## Exercise
Everything from the line containing "Поделки из соленого теста (125, 2199)" through the line containing "Правила (169, 36)" should be repeated exactly, and nothing else from the data.

'''

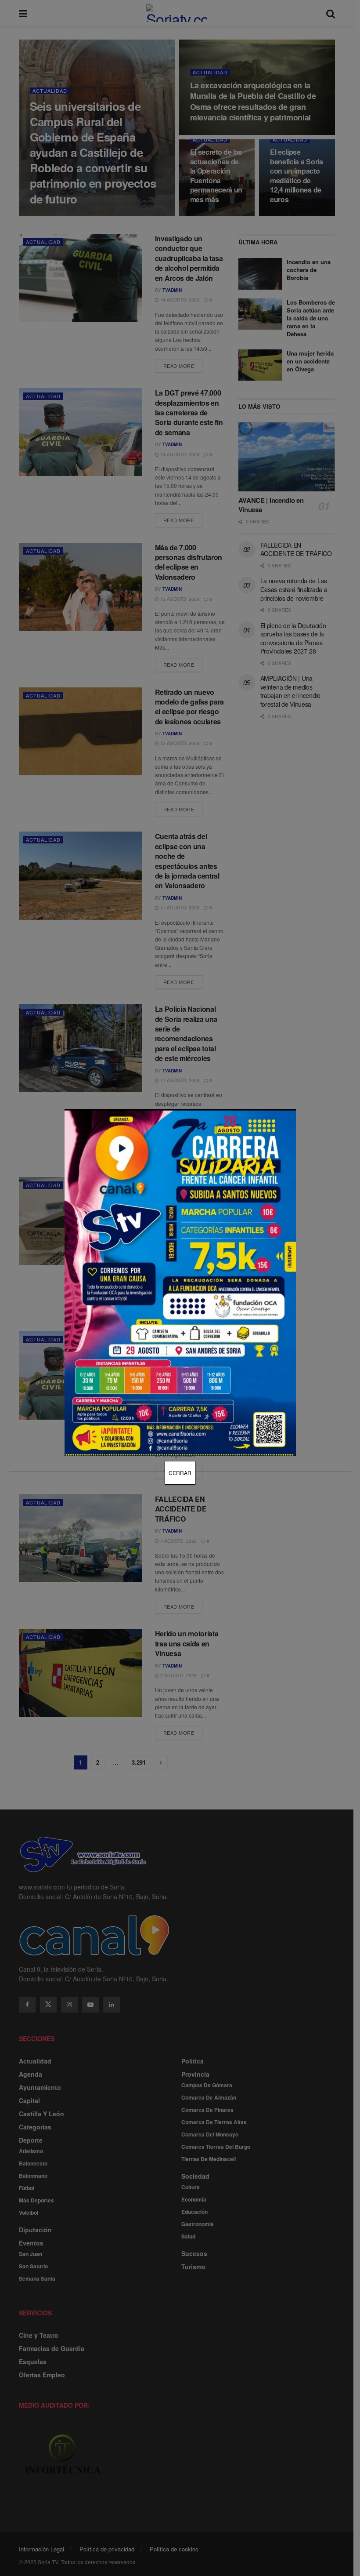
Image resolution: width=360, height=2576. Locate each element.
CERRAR (180, 1472)
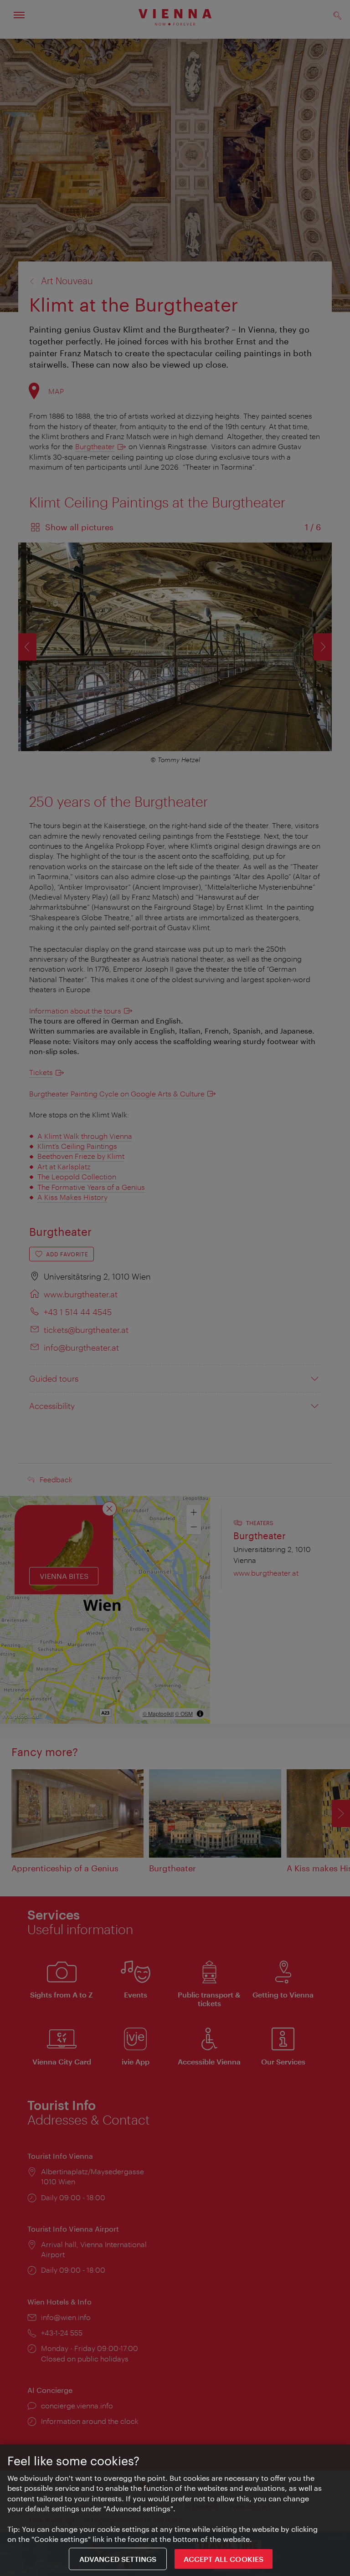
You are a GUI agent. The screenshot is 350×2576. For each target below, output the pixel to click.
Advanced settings (118, 2559)
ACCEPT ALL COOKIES (223, 2559)
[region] (175, 2510)
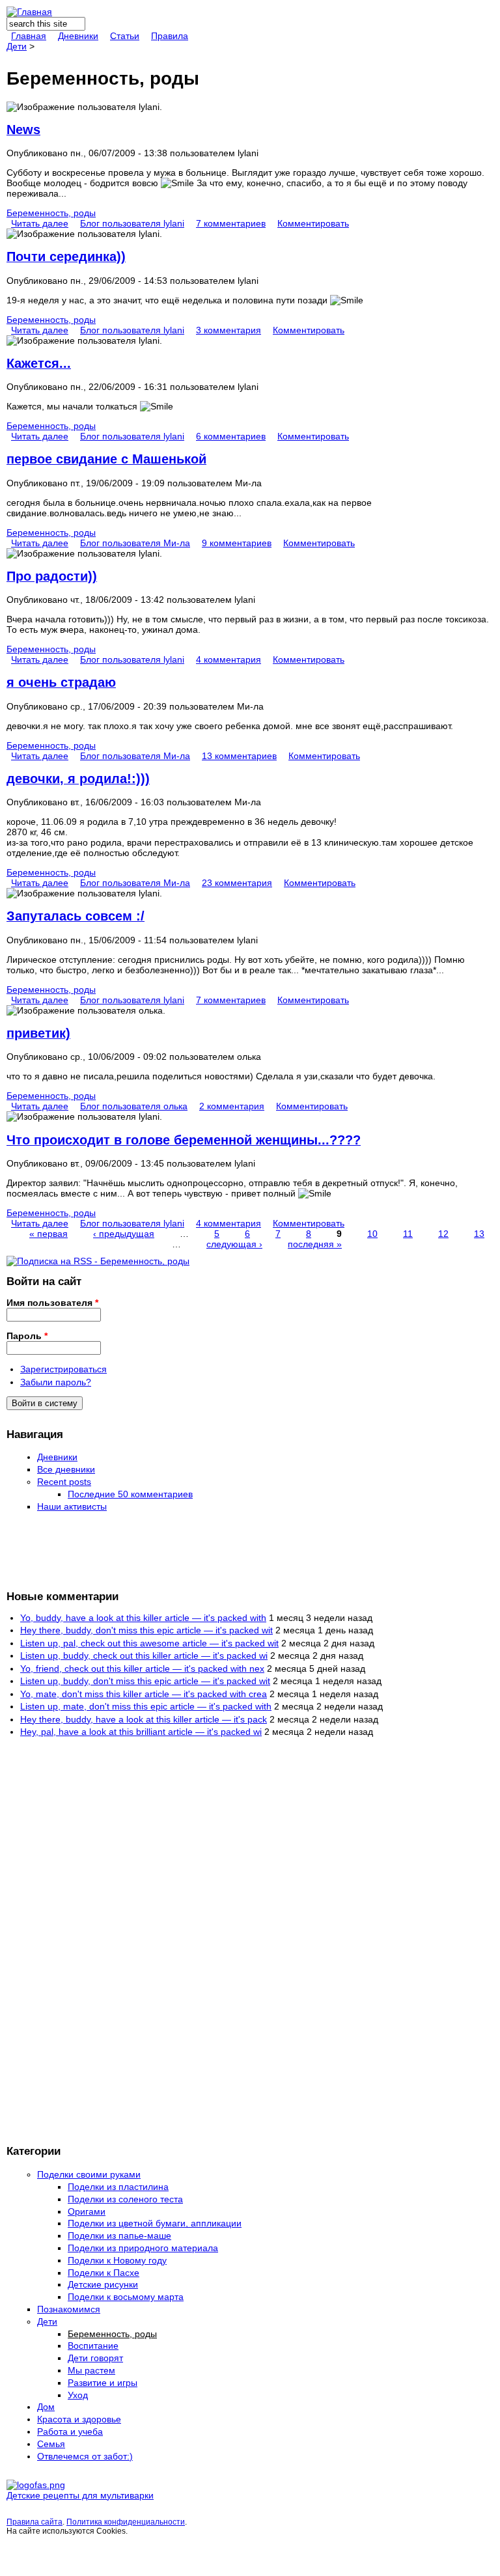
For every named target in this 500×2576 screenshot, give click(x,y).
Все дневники (66, 1469)
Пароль (27, 1336)
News (23, 129)
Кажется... (39, 363)
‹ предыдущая (123, 1233)
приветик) (38, 1033)
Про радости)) (52, 576)
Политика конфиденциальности (125, 2522)
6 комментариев (231, 436)
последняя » (315, 1244)
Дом (46, 2407)
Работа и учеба (70, 2431)
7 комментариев (231, 223)
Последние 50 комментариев (130, 1494)
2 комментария (231, 1106)
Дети (17, 46)
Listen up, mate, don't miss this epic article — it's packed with (145, 1706)
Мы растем (91, 2370)
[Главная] (29, 12)
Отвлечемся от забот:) (85, 2456)
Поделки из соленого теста (125, 2199)
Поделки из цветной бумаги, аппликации (155, 2223)
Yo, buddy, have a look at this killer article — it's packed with (143, 1618)
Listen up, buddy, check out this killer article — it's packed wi (144, 1655)
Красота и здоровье (79, 2419)
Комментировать (313, 223)
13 (479, 1233)
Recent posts (64, 1481)
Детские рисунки (103, 2284)
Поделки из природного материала (143, 2248)
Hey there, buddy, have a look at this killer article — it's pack (143, 1719)
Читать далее (39, 223)
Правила (169, 36)
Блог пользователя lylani (132, 223)
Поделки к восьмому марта (126, 2297)
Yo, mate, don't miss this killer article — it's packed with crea (143, 1694)
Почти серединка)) (66, 256)
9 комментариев (236, 543)
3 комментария (228, 330)
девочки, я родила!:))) (78, 778)
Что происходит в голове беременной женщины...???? (184, 1140)
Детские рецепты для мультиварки (80, 2495)
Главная (28, 36)
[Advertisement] (59, 1550)
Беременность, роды (51, 213)
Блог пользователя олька (134, 1106)
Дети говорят (95, 2358)
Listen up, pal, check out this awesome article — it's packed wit (149, 1643)
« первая (48, 1233)
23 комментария (237, 883)
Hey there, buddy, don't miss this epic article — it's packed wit (146, 1630)
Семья (51, 2444)
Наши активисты (72, 1506)
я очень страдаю (61, 682)
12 (443, 1233)
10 (372, 1233)
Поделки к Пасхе (103, 2272)
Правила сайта (34, 2522)
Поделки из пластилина (118, 2186)
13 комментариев (239, 756)
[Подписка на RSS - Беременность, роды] (98, 1261)
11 (408, 1233)
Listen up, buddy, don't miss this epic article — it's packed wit (145, 1681)
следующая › (234, 1244)
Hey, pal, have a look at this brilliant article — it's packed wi (141, 1731)
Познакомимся (68, 2309)
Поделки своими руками (89, 2174)
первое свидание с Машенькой (106, 459)
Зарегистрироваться (63, 1369)
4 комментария (228, 659)
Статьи (124, 36)
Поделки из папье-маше (119, 2235)
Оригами (86, 2211)
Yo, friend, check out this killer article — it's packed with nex (142, 1668)
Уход (78, 2395)
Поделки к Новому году (117, 2260)
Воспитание (93, 2345)
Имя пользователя (52, 1302)
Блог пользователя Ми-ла (135, 543)
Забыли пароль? (55, 1382)
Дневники (78, 36)
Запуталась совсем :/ (76, 916)
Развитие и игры (102, 2382)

'''

## Written reply
Поделки из соленого теста (125, 2199)
Поделки из цветной бумаги, аппликации (155, 2223)
Yo, buddy, have a look at this killer article — it's packed with (143, 1618)
Listen up, buddy, check out this killer article — it's packed wi (144, 1655)
Красота и здоровье (79, 2419)
Комментировать (313, 223)
13 (479, 1233)
Recent posts (64, 1481)
Детские рисунки (103, 2284)
Поделки из природного материала (143, 2248)
Hey there, buddy, have a look at this killer article — it's pack (143, 1719)
Читать далее (39, 223)
Правила (169, 36)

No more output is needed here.